> **INSTRUCTIONS TO FOLLOW**:
Search the data for the word "agent" and copy each line that has it.

> **DATA EXCERPTS**:

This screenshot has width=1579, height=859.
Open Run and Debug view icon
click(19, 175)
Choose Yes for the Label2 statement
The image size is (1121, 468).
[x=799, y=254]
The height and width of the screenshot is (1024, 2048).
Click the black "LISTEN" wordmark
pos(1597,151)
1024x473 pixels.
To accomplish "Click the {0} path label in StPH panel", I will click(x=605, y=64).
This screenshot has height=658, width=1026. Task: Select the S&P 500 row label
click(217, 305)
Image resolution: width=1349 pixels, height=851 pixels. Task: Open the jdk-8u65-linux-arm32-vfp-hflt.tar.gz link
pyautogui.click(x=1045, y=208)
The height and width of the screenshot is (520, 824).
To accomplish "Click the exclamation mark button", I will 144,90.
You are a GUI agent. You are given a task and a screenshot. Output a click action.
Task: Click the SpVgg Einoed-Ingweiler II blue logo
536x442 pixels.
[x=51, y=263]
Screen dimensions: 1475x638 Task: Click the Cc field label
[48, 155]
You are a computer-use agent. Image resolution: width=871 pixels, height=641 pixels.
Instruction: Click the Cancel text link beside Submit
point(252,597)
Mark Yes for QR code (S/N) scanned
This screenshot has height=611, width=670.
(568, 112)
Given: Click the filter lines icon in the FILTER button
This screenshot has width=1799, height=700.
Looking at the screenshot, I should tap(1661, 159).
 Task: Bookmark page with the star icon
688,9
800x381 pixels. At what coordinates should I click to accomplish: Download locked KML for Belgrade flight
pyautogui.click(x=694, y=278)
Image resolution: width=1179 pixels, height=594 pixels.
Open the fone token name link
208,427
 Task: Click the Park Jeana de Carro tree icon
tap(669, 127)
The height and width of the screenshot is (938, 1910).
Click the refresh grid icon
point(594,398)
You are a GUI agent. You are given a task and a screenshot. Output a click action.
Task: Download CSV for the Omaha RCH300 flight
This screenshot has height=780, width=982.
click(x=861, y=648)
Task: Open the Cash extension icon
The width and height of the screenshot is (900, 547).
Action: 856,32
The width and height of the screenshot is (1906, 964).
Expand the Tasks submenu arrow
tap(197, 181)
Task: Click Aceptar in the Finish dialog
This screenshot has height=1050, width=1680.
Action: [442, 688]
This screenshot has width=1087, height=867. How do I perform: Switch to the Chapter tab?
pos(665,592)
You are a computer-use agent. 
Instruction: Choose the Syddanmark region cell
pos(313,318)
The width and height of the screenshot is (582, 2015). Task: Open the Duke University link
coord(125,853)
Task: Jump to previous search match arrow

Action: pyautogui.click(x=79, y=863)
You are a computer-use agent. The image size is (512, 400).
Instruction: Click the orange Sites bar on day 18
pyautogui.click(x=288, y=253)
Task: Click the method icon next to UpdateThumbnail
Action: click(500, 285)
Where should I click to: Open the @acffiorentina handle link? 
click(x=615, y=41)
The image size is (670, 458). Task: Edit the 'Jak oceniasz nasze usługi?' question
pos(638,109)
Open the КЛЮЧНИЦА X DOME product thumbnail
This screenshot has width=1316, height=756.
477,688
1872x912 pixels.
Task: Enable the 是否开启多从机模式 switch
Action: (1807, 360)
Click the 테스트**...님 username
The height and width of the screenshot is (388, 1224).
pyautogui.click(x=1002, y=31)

> **ANSWER SECTION**:
You are a GUI agent. You are given a task and a screenshot. Output a click action.
You are a computer-use agent. Image resolution: width=871 pixels, height=641 pixels.
You are a GUI agent. You are given a task and a screenshot. Output a click action.
You are a computer-use agent. 
You are a computer-use agent. The image size is (512, 400).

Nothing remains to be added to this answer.